• _Exercise directions_: From the entries, copy every line that carries the string "scrollbar".

--- Records to process Enclosed Below ---

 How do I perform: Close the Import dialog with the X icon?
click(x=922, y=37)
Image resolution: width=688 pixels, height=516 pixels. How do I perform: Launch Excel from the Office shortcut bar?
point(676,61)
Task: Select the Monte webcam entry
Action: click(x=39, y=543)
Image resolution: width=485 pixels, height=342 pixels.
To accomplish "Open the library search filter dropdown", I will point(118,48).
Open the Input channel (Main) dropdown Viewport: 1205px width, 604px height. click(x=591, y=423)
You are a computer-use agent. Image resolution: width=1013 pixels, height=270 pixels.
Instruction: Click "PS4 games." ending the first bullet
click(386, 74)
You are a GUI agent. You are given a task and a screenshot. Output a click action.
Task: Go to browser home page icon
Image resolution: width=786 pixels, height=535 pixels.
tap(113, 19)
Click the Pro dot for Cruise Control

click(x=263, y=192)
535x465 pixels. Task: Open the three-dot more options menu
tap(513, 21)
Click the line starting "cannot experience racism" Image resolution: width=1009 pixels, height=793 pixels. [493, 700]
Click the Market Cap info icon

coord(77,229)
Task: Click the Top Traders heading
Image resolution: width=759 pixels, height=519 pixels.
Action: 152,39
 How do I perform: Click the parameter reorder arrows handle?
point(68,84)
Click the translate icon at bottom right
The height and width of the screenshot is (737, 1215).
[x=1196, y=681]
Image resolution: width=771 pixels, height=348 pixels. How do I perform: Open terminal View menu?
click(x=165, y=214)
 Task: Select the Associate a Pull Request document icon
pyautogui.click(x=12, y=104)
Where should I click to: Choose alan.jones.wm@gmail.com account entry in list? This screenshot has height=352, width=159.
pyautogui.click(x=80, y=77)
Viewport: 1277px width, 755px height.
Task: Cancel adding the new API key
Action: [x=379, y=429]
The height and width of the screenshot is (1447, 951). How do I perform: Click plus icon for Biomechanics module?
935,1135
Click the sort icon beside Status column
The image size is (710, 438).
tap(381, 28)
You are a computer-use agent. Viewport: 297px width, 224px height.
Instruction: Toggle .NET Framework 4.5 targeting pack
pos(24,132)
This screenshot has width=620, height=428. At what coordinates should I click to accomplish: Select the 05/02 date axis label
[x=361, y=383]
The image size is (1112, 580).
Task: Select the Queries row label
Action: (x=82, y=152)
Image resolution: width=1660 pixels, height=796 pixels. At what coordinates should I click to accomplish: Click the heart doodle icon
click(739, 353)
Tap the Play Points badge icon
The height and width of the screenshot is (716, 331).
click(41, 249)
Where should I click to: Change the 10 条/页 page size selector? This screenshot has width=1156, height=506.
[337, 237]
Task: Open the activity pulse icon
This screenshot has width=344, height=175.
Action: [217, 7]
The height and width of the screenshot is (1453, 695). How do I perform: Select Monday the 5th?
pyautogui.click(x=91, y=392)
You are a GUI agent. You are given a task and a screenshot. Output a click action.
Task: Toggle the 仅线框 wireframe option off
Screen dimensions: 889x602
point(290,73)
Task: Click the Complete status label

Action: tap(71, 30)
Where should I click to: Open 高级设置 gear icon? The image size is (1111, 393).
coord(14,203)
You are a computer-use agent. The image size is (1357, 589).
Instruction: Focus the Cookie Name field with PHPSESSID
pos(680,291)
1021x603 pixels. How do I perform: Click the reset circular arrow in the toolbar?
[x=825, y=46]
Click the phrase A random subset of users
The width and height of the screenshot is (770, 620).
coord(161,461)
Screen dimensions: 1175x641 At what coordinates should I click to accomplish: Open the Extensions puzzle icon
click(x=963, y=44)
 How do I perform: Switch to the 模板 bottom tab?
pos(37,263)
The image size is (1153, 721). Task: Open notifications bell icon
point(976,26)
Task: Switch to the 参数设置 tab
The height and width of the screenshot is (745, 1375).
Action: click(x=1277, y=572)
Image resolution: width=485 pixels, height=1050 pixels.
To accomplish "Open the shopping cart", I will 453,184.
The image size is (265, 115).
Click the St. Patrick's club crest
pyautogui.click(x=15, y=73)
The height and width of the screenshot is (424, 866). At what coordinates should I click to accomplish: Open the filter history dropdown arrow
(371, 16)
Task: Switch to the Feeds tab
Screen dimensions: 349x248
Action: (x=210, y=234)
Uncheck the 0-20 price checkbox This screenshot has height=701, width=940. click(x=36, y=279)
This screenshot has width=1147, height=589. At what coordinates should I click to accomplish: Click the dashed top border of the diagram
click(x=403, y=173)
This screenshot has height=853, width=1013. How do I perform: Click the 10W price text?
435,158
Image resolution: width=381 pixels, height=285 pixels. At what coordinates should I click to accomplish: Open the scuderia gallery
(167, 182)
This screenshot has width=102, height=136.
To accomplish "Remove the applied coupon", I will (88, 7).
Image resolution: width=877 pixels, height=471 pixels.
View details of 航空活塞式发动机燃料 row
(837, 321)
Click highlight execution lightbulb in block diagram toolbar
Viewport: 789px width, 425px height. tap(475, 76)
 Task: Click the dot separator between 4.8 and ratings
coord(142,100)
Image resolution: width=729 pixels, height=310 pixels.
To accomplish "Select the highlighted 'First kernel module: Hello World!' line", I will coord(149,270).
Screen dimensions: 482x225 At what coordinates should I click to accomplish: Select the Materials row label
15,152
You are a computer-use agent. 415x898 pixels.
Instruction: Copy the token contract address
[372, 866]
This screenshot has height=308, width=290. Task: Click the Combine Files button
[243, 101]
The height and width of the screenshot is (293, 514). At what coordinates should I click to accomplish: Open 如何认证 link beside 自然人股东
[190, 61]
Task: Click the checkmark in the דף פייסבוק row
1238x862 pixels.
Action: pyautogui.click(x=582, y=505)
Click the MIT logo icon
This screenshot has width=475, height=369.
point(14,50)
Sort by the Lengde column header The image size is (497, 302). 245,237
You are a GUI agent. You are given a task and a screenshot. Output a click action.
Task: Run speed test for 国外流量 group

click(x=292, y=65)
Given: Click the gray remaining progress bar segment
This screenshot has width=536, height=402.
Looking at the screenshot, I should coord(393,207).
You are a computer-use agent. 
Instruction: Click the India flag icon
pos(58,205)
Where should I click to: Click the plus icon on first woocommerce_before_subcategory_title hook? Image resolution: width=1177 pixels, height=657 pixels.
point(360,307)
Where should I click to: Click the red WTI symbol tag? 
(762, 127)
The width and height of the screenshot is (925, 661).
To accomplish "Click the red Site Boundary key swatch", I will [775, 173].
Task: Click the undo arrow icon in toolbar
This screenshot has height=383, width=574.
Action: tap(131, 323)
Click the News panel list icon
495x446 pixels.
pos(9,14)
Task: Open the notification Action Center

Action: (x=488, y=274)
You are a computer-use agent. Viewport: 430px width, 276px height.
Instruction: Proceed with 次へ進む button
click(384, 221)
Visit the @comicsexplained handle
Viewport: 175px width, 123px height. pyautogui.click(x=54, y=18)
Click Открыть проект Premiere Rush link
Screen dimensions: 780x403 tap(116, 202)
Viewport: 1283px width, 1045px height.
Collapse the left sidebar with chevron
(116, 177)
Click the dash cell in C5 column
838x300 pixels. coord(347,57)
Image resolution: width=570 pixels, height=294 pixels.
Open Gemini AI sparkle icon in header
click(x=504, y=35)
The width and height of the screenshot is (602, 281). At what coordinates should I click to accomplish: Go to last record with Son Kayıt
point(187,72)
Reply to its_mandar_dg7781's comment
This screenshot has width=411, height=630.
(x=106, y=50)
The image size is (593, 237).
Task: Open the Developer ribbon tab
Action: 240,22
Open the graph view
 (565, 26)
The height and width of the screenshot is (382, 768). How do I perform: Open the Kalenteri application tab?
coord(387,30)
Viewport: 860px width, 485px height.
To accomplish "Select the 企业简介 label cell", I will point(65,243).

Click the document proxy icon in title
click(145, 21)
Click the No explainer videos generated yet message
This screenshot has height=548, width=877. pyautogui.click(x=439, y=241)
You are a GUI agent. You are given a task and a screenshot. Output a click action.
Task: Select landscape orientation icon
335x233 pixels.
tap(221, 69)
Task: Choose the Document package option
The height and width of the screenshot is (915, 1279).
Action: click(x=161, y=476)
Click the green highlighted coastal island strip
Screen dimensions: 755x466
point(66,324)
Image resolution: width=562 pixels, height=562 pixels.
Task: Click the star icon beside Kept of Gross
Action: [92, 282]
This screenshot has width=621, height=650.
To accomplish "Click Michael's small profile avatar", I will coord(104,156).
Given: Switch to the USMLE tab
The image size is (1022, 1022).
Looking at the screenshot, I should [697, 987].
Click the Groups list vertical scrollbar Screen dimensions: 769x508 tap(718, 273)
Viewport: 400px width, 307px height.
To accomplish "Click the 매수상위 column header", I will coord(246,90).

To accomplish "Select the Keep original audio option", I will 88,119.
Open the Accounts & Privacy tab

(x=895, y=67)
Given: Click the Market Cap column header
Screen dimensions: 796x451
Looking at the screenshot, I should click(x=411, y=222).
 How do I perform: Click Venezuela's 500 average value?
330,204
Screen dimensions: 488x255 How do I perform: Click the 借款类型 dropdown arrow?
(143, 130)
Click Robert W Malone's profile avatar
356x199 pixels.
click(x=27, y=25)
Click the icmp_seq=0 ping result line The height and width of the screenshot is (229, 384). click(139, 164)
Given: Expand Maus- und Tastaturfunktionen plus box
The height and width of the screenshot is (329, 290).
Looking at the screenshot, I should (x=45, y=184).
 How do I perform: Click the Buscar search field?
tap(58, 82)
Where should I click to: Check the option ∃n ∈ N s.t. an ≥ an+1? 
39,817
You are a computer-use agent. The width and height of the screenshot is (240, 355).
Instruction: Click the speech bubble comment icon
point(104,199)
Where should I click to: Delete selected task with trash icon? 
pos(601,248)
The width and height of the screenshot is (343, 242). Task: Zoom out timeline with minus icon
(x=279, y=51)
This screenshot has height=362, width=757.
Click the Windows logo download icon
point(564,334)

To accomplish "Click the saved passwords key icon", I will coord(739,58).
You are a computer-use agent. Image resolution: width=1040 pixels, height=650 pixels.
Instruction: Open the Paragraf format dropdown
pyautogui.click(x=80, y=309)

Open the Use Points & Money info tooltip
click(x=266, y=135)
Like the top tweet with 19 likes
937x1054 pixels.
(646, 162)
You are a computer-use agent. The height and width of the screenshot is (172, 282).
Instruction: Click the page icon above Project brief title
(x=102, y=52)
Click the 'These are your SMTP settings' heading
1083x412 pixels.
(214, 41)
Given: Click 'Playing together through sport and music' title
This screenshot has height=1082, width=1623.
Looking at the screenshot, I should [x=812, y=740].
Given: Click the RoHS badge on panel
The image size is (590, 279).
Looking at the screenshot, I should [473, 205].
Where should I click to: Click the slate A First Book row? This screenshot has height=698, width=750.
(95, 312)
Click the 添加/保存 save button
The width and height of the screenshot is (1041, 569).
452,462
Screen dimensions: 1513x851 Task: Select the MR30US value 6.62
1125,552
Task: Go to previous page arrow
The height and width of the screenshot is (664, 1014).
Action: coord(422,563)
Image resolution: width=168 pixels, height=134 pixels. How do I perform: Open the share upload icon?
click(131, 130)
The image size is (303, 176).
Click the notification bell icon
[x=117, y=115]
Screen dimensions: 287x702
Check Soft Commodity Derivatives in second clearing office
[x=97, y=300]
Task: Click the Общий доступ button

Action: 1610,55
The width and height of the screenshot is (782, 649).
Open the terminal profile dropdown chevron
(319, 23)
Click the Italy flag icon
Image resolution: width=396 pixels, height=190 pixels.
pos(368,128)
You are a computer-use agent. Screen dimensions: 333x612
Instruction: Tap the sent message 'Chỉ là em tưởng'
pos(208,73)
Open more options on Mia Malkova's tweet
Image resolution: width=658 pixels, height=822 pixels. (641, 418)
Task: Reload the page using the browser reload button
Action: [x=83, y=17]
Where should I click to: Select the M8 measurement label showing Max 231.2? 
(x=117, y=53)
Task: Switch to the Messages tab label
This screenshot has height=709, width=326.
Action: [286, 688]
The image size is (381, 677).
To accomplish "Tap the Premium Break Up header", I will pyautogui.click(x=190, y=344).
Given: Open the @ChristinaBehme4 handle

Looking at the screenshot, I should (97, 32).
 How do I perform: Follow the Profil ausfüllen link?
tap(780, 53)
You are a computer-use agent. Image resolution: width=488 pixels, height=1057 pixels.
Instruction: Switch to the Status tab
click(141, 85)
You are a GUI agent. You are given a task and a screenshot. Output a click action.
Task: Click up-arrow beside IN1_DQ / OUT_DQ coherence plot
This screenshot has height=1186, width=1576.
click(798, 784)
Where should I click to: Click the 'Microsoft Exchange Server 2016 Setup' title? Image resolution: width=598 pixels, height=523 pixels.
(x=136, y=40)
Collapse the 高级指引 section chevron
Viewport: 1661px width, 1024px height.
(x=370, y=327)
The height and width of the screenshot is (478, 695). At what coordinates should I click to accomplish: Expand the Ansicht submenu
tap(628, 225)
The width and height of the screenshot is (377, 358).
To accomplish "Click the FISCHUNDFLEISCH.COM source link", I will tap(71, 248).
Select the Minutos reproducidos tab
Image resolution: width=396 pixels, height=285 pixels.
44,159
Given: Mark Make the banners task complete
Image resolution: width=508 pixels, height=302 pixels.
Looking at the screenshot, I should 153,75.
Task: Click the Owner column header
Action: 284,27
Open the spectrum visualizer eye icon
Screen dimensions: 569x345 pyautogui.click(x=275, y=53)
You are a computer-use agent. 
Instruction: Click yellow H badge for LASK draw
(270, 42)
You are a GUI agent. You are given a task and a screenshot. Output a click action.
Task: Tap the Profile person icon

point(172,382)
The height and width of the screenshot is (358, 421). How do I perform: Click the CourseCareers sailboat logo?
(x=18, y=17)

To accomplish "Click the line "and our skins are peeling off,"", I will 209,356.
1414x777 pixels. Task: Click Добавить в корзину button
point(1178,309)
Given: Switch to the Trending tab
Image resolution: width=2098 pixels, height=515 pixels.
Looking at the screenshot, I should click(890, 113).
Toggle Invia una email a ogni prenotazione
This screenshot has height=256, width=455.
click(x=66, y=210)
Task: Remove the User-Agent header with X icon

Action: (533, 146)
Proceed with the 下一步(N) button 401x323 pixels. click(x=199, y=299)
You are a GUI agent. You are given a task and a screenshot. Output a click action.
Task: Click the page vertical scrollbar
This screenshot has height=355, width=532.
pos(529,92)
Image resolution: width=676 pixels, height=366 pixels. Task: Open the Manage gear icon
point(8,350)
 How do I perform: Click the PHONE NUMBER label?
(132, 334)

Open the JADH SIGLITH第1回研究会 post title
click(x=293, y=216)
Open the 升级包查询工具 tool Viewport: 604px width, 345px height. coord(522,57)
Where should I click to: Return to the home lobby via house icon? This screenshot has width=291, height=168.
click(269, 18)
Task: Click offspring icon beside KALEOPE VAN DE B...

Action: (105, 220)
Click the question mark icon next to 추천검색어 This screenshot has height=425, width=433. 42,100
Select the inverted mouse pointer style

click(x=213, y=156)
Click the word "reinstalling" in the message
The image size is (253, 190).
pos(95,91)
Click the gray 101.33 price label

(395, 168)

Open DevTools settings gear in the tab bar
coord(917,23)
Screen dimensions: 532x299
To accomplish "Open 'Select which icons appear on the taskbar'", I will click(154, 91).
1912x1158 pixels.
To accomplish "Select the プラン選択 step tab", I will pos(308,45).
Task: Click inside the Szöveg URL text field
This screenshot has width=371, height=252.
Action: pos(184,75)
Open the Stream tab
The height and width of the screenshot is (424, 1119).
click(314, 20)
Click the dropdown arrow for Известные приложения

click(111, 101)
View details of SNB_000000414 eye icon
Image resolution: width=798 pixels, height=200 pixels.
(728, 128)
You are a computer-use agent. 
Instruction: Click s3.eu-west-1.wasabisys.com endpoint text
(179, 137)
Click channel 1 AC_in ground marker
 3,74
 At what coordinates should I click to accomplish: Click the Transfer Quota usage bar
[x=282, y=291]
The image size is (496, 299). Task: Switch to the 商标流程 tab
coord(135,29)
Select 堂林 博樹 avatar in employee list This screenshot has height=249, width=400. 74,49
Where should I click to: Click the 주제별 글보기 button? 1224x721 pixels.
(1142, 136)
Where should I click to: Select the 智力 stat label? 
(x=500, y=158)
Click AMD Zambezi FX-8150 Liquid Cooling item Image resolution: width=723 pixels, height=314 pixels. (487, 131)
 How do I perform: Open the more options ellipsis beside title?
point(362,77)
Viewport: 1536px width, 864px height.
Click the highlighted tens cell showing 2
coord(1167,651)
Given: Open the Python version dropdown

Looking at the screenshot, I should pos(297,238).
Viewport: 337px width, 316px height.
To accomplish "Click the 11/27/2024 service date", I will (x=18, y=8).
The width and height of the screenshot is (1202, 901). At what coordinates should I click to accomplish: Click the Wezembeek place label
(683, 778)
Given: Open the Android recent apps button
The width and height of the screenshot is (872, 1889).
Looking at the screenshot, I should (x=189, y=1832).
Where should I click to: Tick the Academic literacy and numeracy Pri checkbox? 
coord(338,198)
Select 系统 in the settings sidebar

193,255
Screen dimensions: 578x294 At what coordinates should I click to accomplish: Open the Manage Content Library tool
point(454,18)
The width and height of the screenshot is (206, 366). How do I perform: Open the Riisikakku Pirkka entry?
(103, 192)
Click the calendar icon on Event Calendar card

--- End of Enclosed Records to process ---

• _Result for this exercise_:
Click the Groups list vertical scrollbar Screen dimensions: 769x508 tap(718, 273)
Task: Click the page vertical scrollbar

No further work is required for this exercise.